Его отец, Игнатий Нивинский, был известным поставщиком мебели и других предметов обустройства интерьеров.
В 1898 году И. И. Нивинский блестяще окончил знаменитое Московское художественное училище им. Строганова — он и его друг, ставший мужем его сестры Веры, а впоследствии выдающимся художником Викентий Трофимов были удостоены золотой медали, дружно отказались делить её между собой и взамен выбрали поездку за границу за счёт училища для усовершенствования.
Нивинский преподавал в Строгановке с 1898 по 1905 год, затем в московском ВХУТЕМАСе-Вхутеине (1921—1930).
В 1921 году стал профессором. Среди его учеников по Вхутемасу был такой мастер композиции, как Александр Дейнека.
В начале 1910-х годов Нивинский много работал в области монументально-декоративной живописи: в частности, он оформлял Музей им. Александра III, а затем получил известность и как декоратор Бородинских торжеств — ему принадлежит оформление Царской ставки. Позже вернулся к монументальной живописи, разработав оформление интерьера Траурного зала Мавзолея Ленина в символическом сочетании красного и чёрного цветов.
Несмотря на прекрасное чувство цвета, Нивинский тем не менее выбрал «черно-белую» профессию гравера и с 1912 года работал преимущественно как офортист. Был основателем и председателем Союза гравёров, созданного в 1918 году, позже стал членом объединения «Четыре искусства». Во многих гравюрах и офортах Нивинского можно проследить довольно сильное влияние Джованни Баттиста Пиранези.
В 20-е годы Нивинский создал серию офортов «ЗАГЭС». Отдельную линию в его творчестве представляют пейзажные офорты («Синие камни. Кисловодск», «Итальянская сюита», «Кони св. Марка», «Пейзаж»).
Работал как театральный художник в декорационных мастерских Малого театра, в театрах им. Вахтангова и «Эрмитаж» (некоторые его работы сделаны совместно с племянницей, художником-декоратором В. В. Трофимовой-Гребнер). Евг. Вахтангов заинтересовался творчеством Нивинского, уже известного графика, найдя в нём единомышленника по умению передавать в лаконичных образах яркую театральность, и пригласил его в театр.

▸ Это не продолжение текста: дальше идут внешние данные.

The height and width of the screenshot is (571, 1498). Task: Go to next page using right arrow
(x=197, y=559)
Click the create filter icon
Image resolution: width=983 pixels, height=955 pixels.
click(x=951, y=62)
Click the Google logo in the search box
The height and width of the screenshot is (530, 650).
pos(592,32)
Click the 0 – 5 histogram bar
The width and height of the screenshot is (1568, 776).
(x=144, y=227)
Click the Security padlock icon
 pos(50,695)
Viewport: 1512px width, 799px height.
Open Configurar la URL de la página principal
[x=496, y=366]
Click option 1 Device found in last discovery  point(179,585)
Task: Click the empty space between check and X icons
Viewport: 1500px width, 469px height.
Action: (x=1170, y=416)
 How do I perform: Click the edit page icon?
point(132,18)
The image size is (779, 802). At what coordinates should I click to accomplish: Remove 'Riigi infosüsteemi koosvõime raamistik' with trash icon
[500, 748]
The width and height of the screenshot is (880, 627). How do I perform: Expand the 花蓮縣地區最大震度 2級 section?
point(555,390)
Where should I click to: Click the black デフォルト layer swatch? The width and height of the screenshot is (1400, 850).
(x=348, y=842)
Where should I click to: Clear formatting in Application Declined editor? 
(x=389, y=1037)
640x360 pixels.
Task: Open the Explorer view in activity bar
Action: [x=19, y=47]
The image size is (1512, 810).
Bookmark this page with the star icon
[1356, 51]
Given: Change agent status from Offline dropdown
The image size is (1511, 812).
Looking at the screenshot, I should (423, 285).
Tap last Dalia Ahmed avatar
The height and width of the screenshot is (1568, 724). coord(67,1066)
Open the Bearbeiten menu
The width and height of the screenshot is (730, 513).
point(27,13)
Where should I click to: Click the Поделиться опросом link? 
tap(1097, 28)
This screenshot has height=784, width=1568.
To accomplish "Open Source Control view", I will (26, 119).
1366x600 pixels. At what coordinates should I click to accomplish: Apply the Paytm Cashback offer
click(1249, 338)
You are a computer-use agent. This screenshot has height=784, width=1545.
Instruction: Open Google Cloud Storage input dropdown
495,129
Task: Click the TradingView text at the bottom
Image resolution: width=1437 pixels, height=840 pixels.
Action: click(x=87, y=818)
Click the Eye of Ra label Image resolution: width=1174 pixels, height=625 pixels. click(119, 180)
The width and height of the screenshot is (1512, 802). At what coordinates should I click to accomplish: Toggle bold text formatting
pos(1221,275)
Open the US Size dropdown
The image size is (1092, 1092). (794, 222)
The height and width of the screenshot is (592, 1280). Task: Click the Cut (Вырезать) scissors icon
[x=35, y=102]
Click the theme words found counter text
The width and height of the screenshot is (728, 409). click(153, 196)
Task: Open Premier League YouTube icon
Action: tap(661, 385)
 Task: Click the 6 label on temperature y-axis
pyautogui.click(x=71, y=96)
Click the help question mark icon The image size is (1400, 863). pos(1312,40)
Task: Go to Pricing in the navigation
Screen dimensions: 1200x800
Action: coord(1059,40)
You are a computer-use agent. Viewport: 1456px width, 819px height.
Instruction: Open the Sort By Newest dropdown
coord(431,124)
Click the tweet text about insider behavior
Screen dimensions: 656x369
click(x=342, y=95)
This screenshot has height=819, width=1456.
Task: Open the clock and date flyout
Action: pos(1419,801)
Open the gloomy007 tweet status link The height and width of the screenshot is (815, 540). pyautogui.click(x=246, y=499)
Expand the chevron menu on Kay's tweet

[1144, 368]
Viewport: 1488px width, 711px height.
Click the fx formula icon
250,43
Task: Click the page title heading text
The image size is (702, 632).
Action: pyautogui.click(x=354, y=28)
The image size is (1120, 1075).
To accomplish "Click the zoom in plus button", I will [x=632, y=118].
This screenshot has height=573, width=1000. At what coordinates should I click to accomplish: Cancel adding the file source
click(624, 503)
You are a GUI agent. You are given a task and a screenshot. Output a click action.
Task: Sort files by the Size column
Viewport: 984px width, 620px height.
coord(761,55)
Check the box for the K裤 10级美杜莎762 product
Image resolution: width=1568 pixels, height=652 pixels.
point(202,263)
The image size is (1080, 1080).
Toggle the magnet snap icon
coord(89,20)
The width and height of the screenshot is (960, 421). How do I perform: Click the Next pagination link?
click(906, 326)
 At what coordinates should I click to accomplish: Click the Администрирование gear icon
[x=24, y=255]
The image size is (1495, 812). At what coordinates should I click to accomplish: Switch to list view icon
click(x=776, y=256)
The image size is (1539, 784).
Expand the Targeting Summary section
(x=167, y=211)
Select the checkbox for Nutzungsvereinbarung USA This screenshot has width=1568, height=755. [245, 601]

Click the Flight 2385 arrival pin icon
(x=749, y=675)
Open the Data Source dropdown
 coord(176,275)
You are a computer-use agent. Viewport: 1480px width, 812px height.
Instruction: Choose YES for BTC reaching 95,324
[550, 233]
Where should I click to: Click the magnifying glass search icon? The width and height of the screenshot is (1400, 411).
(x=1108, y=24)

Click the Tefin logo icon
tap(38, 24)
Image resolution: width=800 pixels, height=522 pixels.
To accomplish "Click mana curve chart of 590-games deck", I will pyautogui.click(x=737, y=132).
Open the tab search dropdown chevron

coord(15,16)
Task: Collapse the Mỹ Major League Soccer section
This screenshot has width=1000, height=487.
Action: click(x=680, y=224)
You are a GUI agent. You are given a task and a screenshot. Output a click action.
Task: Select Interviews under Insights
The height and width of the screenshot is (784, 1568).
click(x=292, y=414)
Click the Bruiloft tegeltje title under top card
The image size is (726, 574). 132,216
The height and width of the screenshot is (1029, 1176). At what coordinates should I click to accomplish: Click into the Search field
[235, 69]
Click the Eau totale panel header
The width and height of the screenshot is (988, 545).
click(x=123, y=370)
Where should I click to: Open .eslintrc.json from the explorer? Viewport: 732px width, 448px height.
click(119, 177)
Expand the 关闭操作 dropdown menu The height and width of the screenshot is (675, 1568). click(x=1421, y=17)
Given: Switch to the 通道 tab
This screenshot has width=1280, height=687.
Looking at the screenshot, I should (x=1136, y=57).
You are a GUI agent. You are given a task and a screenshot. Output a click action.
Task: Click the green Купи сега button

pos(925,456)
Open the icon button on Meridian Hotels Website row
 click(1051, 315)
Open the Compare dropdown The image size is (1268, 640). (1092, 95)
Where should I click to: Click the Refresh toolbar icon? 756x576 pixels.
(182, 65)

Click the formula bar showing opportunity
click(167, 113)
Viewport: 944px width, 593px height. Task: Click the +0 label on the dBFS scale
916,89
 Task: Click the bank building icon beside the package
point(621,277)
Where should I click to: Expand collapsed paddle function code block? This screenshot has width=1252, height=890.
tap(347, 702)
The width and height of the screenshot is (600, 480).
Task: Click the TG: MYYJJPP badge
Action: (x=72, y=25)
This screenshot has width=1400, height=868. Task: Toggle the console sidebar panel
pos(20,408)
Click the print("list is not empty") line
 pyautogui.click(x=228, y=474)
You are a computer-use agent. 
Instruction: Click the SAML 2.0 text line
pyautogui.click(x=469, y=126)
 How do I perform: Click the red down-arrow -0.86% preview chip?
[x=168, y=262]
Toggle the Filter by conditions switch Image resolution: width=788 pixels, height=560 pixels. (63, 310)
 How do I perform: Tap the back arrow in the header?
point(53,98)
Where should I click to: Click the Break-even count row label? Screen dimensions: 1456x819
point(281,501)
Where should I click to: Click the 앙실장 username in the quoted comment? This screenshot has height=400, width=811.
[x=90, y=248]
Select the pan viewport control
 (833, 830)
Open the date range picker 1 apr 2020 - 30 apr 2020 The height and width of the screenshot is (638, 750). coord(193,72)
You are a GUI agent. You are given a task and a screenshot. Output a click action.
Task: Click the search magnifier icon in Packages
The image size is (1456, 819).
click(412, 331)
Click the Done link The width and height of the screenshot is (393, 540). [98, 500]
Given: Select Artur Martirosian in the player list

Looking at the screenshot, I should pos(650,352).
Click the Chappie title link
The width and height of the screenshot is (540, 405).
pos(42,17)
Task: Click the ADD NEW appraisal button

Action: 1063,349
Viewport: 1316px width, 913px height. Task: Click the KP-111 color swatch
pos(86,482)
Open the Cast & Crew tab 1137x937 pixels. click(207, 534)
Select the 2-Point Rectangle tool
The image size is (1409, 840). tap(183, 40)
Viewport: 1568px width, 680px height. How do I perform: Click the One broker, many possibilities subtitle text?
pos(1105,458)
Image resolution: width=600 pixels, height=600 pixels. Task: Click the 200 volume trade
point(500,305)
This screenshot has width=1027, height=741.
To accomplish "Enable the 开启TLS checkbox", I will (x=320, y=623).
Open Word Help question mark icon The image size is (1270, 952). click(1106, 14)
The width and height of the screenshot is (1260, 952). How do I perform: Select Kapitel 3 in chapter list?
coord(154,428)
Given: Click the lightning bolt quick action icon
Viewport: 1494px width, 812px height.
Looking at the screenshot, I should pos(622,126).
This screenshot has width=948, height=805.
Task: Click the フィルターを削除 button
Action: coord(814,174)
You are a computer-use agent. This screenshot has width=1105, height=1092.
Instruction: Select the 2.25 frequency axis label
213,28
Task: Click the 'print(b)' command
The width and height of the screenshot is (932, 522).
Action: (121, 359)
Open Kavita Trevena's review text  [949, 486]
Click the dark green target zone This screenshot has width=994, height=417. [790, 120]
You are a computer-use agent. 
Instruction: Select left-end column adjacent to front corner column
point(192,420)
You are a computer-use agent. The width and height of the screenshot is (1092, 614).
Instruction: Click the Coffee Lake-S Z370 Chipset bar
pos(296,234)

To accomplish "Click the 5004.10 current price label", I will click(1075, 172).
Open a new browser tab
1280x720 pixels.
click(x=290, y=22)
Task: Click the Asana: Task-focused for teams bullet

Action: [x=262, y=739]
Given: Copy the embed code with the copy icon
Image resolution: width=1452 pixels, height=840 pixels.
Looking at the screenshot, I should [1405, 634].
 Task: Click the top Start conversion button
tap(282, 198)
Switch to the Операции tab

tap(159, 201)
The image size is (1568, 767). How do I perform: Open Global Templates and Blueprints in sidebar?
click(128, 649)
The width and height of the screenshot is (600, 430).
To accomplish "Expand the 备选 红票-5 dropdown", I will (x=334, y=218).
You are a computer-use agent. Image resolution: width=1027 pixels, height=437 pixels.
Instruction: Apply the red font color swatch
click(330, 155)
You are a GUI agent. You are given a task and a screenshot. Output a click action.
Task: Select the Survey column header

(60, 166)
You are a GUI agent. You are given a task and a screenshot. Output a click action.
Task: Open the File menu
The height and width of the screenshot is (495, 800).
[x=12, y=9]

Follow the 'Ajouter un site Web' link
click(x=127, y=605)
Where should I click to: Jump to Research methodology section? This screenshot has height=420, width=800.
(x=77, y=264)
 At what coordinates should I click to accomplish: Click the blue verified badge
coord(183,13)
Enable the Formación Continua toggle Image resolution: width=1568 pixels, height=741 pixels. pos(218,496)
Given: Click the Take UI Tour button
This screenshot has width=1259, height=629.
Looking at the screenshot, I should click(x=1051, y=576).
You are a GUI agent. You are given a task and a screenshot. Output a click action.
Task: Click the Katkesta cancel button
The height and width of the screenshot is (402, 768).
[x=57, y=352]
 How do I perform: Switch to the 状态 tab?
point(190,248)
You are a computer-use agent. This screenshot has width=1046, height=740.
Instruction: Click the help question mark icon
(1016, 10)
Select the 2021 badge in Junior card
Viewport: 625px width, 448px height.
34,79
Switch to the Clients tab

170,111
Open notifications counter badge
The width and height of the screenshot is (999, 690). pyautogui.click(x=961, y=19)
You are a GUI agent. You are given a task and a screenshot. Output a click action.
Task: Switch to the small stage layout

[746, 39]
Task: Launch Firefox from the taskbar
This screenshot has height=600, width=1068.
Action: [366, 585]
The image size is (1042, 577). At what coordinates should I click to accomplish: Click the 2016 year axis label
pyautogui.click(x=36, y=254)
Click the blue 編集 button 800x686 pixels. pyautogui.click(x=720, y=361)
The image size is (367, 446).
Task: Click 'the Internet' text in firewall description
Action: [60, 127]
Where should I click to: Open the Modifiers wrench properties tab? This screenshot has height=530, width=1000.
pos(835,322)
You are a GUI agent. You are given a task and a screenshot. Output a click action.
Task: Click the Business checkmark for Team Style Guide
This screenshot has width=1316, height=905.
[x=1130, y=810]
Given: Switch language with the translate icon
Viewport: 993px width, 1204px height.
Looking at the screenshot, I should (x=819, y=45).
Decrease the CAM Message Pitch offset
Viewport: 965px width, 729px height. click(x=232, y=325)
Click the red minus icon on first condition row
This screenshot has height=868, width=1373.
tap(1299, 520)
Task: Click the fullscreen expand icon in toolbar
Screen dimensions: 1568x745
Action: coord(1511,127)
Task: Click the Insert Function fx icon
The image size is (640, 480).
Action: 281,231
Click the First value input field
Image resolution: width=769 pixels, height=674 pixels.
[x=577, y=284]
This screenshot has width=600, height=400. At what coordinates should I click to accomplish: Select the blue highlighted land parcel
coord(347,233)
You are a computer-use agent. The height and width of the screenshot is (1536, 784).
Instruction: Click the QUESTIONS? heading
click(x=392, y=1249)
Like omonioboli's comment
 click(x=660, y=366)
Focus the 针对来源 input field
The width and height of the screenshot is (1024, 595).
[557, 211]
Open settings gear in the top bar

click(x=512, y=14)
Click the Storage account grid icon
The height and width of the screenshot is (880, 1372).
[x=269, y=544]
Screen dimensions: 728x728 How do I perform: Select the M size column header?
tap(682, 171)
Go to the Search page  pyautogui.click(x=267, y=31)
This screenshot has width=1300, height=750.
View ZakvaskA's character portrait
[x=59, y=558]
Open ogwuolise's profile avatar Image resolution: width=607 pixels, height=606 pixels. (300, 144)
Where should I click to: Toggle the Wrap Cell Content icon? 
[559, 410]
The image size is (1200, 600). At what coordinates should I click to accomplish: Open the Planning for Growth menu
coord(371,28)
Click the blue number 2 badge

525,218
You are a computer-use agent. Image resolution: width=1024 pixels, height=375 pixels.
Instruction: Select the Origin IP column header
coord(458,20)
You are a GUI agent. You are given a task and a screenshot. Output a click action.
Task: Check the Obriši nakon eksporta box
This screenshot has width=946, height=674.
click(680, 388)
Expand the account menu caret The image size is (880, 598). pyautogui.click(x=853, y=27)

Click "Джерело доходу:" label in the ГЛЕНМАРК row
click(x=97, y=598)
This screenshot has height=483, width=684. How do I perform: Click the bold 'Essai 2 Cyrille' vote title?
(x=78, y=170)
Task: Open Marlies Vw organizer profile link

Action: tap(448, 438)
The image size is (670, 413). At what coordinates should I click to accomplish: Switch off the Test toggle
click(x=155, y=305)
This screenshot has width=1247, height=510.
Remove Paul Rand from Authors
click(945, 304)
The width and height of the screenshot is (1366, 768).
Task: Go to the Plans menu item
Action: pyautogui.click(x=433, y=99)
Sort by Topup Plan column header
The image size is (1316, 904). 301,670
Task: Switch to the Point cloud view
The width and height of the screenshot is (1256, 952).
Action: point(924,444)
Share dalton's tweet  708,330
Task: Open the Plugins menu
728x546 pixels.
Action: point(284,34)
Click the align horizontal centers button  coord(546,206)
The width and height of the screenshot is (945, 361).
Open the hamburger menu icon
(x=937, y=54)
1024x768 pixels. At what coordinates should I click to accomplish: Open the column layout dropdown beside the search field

Совместная постановка «Эрика XIV» Стриндберга в Первой студии МХТ в 1921 году оказалась удачной. Трагедийность декораций «Эрика XIV» сменилась безудержной карнавальностью уникальной, ничуть не постаревшей за без малого век сценографии «Принцессы Турандот» в постановке Евг. Вахтангова, высоко оцененной как современниками, так и зрителями последующих поколений.
Нивинский обладал умением точно прочитывать образную структуру спектакля и передавать её в оформлении, поэтому при всей разности спектаклей, над которыми он работал, в них прослеживается его почерк («Дама-невидимка» Кальдерона — 1924 год, МХАТ 2-й; «Театр Клары Гасуль» Мериме — тогда же, Третья Студия МХТ; «Марион Делорм» Гюго — 1926 год, Театр им. Вахтангова; «Бархат и лохмотья» Штуккена и Луначарского- 1927 год, Малый театр; «Петр I» A. H. Толстого — 1930 год, МХАТ 2-й; «Цианистый калий» Вольфа — тогда же, Московский драматический театр, бывший театр Корша; «Суд» Киршона — 1933 год, МХАТ 2-й).
В 1933 году Станиславский задумал ставить в созданном им Оперном театре «Севильского цирюльника» и пригласил Нивинского. Последний отказался от традиционного оформления оперного спектакля и, объединив свое мастерство графика и декоратора, создал декорации в стиле старинных гравюр.
Одной из последних работ Игнатия Нивинского стал изящный фронтиспис к книге И.Гёте «Римские элегии», выполненный в технике цветного офорта.